Human passion for flying had taken a long, big — and eventually triumphant — leap since the Wright Brothers, Americans Orville and Wilbur, tested their rudimentary machine a decade back.

It was a difficult takeoff for Alcock and Brown. The Vickers Vimy bumped on rough ground as it gathered speed before its wheels lifted and the modified World War I bomber lumbered into the air, barely clearing the treetops ahead.

Wikipedia gives an account of how tough it was. The wind-driven electrical generator failed; an exhaust pipe burst shortly afterwards; they had to fly blind through thick fog, and twice the aircraft nearly hit the sea.

Next morning, on June 15, they crash-landed in a bog in County Galway, Ireland, not far from their intended landing place, after about sixteen hours of flying time. Neither Alcock nor Brown was hurt. The two had flown 3,040km at an average speed of 185kmph.

“Yesterday I was in America, and I am the first man in Europe to say that,” Alcock had reportedly said after the flight. Forgivable exuberance after such triumph of human dare.

Many centuries ago a Carthaginian general called Hannibal Barca too had dared when he took his bellowing war elephants across the mountains in a failed bid to humble Rome. If it was the Alps in 218 BC, it was the Atlantic in June 1919.

In six months, Alcock was dead, killed in a flying accident in December that year.

In less than eight years, another young man, Charles Lindbergh, would overtake Alcock’s and Brown’s record when he flew — solo — from New York to Paris, covering the 33-and-a-half-hour, 5,800km flight in his single-engine monoplane, the Spirit of St. Louis.

Time does not stop for moments of individual triumph or tragedy.

The Old Masters, as W.H. Auden would say in his poem Musee des Beaux Arts, understood it very well.

In Breughels Icarus, for instance: how everything turns away Quite leisurely from the disaster…” Auden would write in 1938 of the painting.

“…the sun shone/ As it had to on the white legs disappearing into the green/ Water, and the expensive delicate ship that must have seen/

Something amazing, a boy falling out of the sky,/
Had somewhere to get to and sailed calmly on.

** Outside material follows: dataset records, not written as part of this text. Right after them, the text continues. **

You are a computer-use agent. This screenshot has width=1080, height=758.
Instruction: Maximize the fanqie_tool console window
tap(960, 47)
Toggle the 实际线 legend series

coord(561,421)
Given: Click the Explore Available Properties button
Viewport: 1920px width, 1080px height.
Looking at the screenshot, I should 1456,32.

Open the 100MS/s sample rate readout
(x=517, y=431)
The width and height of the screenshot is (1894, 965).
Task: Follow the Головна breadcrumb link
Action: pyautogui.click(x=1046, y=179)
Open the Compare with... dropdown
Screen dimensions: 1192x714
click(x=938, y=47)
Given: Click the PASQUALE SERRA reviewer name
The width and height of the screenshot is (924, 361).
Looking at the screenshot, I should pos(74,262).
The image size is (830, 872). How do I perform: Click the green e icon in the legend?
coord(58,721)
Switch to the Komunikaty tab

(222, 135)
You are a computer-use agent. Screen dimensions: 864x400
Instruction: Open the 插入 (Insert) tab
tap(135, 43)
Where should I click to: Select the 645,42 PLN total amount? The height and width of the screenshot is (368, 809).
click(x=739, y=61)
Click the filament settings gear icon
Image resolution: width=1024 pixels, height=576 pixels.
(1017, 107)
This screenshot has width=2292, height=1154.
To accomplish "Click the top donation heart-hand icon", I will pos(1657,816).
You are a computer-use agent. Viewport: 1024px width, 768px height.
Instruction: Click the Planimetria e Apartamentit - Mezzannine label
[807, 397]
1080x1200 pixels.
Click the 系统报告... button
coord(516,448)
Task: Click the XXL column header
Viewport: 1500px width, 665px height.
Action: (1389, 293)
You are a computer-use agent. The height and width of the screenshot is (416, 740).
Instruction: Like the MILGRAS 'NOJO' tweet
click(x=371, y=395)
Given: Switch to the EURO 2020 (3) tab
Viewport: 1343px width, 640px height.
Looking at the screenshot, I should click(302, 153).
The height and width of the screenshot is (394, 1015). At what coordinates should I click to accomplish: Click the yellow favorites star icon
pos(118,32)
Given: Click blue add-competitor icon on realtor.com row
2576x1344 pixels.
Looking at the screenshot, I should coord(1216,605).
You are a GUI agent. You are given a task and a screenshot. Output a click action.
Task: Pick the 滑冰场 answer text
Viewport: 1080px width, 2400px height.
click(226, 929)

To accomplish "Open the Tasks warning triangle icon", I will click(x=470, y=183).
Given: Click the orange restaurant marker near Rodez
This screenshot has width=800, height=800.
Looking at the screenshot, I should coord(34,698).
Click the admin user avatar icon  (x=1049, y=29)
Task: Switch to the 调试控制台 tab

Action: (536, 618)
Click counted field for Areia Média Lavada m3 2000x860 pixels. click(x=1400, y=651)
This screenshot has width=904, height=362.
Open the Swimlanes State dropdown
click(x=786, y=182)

Even the boy’s father had continued with his flight, his grief-burdened wings carrying him on to Sicily and to literary immortality as James Joyce’s fictional hero Stephen Dedalus.

The son remained in the pages of mythology a symbol of artistic revolt and self-destructive ambition.

Maybe, it’s time for a fresh look. Someone has to raise the bar of defiance for others to draw the line.

4 thoughts on “To Icarus the Unsung

  1. This is a rare voice, literary and erudite, yet without a trace of humbug. This is a fine piece of prose to be savoured at a time when noise and gimmicks are the order of the day.